* _Task to complete_: Swap "horizontal" for "vertical" in the data between the lines holding "Click pretty pisces' profile picture" and "Looking at the", inclusive, and return only those lines with everything else unchanged.

— begin Data in this exercise —

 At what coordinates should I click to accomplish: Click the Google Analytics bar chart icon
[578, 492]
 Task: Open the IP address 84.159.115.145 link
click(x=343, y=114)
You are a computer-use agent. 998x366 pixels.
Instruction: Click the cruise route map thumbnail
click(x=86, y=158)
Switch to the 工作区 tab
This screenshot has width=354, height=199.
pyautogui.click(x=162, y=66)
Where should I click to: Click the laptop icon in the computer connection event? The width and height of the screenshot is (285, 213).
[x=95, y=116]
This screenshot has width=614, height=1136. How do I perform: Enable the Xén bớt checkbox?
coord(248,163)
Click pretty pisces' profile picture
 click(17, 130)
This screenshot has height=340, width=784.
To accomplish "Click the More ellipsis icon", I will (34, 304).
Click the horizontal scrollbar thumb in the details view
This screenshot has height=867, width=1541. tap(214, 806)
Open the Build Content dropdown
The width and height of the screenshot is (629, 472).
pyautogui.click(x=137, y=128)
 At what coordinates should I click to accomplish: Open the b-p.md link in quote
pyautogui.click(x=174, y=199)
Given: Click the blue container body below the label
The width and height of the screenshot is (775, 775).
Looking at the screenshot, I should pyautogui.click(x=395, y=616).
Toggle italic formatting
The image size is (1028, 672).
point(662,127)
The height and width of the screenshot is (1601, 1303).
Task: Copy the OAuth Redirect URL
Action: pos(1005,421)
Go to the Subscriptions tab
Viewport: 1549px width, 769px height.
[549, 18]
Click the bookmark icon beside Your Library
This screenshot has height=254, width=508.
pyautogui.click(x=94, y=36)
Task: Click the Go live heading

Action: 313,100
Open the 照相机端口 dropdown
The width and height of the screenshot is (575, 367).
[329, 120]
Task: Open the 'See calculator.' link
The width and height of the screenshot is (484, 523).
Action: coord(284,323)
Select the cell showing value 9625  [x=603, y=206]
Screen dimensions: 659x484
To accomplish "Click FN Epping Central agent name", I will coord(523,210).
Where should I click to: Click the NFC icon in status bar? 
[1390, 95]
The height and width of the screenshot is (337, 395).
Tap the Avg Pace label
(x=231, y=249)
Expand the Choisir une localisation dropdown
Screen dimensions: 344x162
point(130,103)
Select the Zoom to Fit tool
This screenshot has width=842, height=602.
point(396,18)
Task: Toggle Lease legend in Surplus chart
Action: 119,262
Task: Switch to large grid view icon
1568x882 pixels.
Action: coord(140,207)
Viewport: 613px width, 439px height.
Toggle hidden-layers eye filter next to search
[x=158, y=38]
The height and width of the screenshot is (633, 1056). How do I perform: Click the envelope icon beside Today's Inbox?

— end Data in this exercise —

* _In response_:
Click pretty pisces' profile picture
 click(17, 130)
This screenshot has height=340, width=784.
To accomplish "Click the More ellipsis icon", I will (34, 304).
Click the vertical scrollbar thumb in the details view
This screenshot has height=867, width=1541. tap(214, 806)
Open the Build Content dropdown
The width and height of the screenshot is (629, 472).
pyautogui.click(x=137, y=128)
 At what coordinates should I click to accomplish: Open the b-p.md link in quote
pyautogui.click(x=174, y=199)
Given: Click the blue container body below the label
The width and height of the screenshot is (775, 775).
Looking at the screenshot, I should pyautogui.click(x=395, y=616).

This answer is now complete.